* _Aim of the exercise_:
Return all of the records below verbatim.

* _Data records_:
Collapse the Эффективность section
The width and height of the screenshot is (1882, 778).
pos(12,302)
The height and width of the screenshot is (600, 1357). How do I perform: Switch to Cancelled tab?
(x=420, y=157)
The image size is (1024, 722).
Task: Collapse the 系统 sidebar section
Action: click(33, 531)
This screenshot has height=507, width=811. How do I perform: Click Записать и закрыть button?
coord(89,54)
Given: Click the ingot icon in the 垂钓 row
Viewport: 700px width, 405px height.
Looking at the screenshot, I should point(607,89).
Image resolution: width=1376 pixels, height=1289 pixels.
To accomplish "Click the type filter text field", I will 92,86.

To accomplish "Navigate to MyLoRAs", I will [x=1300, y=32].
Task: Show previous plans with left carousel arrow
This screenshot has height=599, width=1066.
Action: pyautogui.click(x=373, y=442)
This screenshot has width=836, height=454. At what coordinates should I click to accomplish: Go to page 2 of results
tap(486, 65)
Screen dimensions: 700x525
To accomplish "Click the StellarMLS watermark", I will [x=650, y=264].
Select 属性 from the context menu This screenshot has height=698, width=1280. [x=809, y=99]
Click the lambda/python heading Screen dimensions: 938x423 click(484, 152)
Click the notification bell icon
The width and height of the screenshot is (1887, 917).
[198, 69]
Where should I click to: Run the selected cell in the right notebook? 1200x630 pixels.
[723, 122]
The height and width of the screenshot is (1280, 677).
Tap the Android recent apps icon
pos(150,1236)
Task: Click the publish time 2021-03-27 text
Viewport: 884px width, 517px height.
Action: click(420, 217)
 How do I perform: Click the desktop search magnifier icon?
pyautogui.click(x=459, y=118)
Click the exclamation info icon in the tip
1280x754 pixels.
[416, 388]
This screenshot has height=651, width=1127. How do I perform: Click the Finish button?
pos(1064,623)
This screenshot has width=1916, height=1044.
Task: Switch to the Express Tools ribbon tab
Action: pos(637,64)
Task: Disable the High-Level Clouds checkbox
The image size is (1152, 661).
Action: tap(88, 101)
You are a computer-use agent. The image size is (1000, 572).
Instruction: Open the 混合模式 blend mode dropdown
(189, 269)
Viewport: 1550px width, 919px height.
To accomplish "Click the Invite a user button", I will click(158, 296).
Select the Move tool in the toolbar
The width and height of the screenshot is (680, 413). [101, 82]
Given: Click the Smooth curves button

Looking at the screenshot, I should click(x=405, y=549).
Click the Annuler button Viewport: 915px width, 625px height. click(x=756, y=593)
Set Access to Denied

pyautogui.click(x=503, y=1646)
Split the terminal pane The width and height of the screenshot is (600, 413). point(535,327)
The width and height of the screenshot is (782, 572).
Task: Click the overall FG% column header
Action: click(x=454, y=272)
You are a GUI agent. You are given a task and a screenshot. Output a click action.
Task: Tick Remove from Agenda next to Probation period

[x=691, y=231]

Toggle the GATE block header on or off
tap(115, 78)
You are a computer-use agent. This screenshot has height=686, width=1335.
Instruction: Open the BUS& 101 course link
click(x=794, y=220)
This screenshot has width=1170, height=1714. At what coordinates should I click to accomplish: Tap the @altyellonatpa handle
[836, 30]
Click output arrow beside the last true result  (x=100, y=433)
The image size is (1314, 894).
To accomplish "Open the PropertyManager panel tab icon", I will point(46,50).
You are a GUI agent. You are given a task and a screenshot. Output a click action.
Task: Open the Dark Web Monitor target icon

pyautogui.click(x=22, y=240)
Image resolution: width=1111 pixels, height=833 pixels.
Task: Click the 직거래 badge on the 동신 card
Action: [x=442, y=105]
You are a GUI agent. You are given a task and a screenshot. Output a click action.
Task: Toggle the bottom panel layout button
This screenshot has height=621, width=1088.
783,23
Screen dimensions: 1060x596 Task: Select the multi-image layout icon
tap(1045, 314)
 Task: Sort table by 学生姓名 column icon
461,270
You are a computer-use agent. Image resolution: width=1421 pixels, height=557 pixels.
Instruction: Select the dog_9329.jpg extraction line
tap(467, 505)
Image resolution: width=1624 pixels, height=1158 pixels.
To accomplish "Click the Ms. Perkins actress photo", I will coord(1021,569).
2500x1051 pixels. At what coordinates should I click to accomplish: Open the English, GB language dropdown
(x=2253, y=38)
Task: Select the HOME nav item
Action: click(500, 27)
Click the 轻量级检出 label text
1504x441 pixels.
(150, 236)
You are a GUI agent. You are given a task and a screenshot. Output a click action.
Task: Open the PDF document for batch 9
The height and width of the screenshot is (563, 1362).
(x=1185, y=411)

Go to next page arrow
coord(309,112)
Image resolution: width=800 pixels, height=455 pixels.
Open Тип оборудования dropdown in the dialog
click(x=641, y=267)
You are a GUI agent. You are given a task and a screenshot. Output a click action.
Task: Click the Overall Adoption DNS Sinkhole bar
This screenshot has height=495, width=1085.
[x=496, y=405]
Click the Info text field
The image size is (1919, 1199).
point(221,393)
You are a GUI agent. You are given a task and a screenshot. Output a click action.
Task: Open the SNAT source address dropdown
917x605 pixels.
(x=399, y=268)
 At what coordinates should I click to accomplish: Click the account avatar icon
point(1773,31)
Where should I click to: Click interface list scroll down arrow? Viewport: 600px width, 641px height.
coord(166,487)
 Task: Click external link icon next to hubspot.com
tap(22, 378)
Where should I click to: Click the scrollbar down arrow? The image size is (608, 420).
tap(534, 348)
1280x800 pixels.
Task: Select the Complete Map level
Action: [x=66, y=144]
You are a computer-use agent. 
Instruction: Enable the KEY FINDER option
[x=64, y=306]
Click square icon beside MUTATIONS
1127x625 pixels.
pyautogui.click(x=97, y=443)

* _Result_:
Collapse the Эффективность section
The width and height of the screenshot is (1882, 778).
pos(12,302)
The height and width of the screenshot is (600, 1357). How do I perform: Switch to Cancelled tab?
(x=420, y=157)
The image size is (1024, 722).
Task: Collapse the 系统 sidebar section
Action: click(33, 531)
This screenshot has height=507, width=811. How do I perform: Click Записать и закрыть button?
coord(89,54)
Given: Click the ingot icon in the 垂钓 row
Viewport: 700px width, 405px height.
Looking at the screenshot, I should point(607,89).
Image resolution: width=1376 pixels, height=1289 pixels.
To accomplish "Click the type filter text field", I will 92,86.

To accomplish "Navigate to MyLoRAs", I will [x=1300, y=32].
Task: Show previous plans with left carousel arrow
This screenshot has height=599, width=1066.
Action: pyautogui.click(x=373, y=442)
This screenshot has width=836, height=454. At what coordinates should I click to accomplish: Go to page 2 of results
tap(486, 65)
Screen dimensions: 700x525
To accomplish "Click the StellarMLS watermark", I will [x=650, y=264].
Select 属性 from the context menu This screenshot has height=698, width=1280. [x=809, y=99]
Click the lambda/python heading Screen dimensions: 938x423 click(484, 152)
Click the notification bell icon
The width and height of the screenshot is (1887, 917).
[198, 69]
Where should I click to: Run the selected cell in the right notebook? 1200x630 pixels.
[723, 122]
The height and width of the screenshot is (1280, 677).
Tap the Android recent apps icon
pos(150,1236)
Task: Click the publish time 2021-03-27 text
Viewport: 884px width, 517px height.
Action: click(420, 217)
 How do I perform: Click the desktop search magnifier icon?
pyautogui.click(x=459, y=118)
Click the exclamation info icon in the tip
1280x754 pixels.
[416, 388]
This screenshot has height=651, width=1127. How do I perform: Click the Finish button?
pos(1064,623)
This screenshot has width=1916, height=1044.
Task: Switch to the Express Tools ribbon tab
Action: pos(637,64)
Task: Disable the High-Level Clouds checkbox
The image size is (1152, 661).
Action: tap(88, 101)
You are a computer-use agent. The image size is (1000, 572).
Instruction: Open the 混合模式 blend mode dropdown
(189, 269)
Viewport: 1550px width, 919px height.
To accomplish "Click the Invite a user button", I will click(158, 296).
Select the Move tool in the toolbar
The width and height of the screenshot is (680, 413). [101, 82]
Given: Click the Smooth curves button

Looking at the screenshot, I should click(x=405, y=549).
Click the Annuler button Viewport: 915px width, 625px height. click(x=756, y=593)
Set Access to Denied

pyautogui.click(x=503, y=1646)
Split the terminal pane The width and height of the screenshot is (600, 413). point(535,327)
The width and height of the screenshot is (782, 572).
Task: Click the overall FG% column header
Action: click(x=454, y=272)
You are a GUI agent. You are given a task and a screenshot. Output a click action.
Task: Tick Remove from Agenda next to Probation period

[x=691, y=231]

Toggle the GATE block header on or off
tap(115, 78)
You are a computer-use agent. This screenshot has height=686, width=1335.
Instruction: Open the BUS& 101 course link
click(x=794, y=220)
This screenshot has width=1170, height=1714. At what coordinates should I click to accomplish: Tap the @altyellonatpa handle
[836, 30]
Click output arrow beside the last true result  (x=100, y=433)
The image size is (1314, 894).
To accomplish "Open the PropertyManager panel tab icon", I will point(46,50).
You are a GUI agent. You are given a task and a screenshot. Output a click action.
Task: Open the Dark Web Monitor target icon

pyautogui.click(x=22, y=240)
Image resolution: width=1111 pixels, height=833 pixels.
Task: Click the 직거래 badge on the 동신 card
Action: [x=442, y=105]
You are a GUI agent. You are given a task and a screenshot. Output a click action.
Task: Toggle the bottom panel layout button
This screenshot has height=621, width=1088.
783,23
Screen dimensions: 1060x596 Task: Select the multi-image layout icon
tap(1045, 314)
 Task: Sort table by 学生姓名 column icon
461,270
You are a computer-use agent. Image resolution: width=1421 pixels, height=557 pixels.
Instruction: Select the dog_9329.jpg extraction line
tap(467, 505)
Image resolution: width=1624 pixels, height=1158 pixels.
To accomplish "Click the Ms. Perkins actress photo", I will coord(1021,569).
2500x1051 pixels. At what coordinates should I click to accomplish: Open the English, GB language dropdown
(x=2253, y=38)
Task: Select the HOME nav item
Action: click(500, 27)
Click the 轻量级检出 label text
1504x441 pixels.
(150, 236)
You are a GUI agent. You are given a task and a screenshot. Output a click action.
Task: Open the PDF document for batch 9
The height and width of the screenshot is (563, 1362).
(x=1185, y=411)

Go to next page arrow
coord(309,112)
Image resolution: width=800 pixels, height=455 pixels.
Open Тип оборудования dropdown in the dialog
click(x=641, y=267)
You are a GUI agent. You are given a task and a screenshot. Output a click action.
Task: Click the Overall Adoption DNS Sinkhole bar
This screenshot has height=495, width=1085.
[x=496, y=405]
Click the Info text field
The image size is (1919, 1199).
point(221,393)
You are a GUI agent. You are given a task and a screenshot. Output a click action.
Task: Open the SNAT source address dropdown
917x605 pixels.
(x=399, y=268)
 At what coordinates should I click to accomplish: Click the account avatar icon
point(1773,31)
Where should I click to: Click interface list scroll down arrow? Viewport: 600px width, 641px height.
coord(166,487)
 Task: Click external link icon next to hubspot.com
tap(22, 378)
Where should I click to: Click the scrollbar down arrow? The image size is (608, 420).
tap(534, 348)
1280x800 pixels.
Task: Select the Complete Map level
Action: [x=66, y=144]
You are a computer-use agent. 
Instruction: Enable the KEY FINDER option
[x=64, y=306]
Click square icon beside MUTATIONS
1127x625 pixels.
pyautogui.click(x=97, y=443)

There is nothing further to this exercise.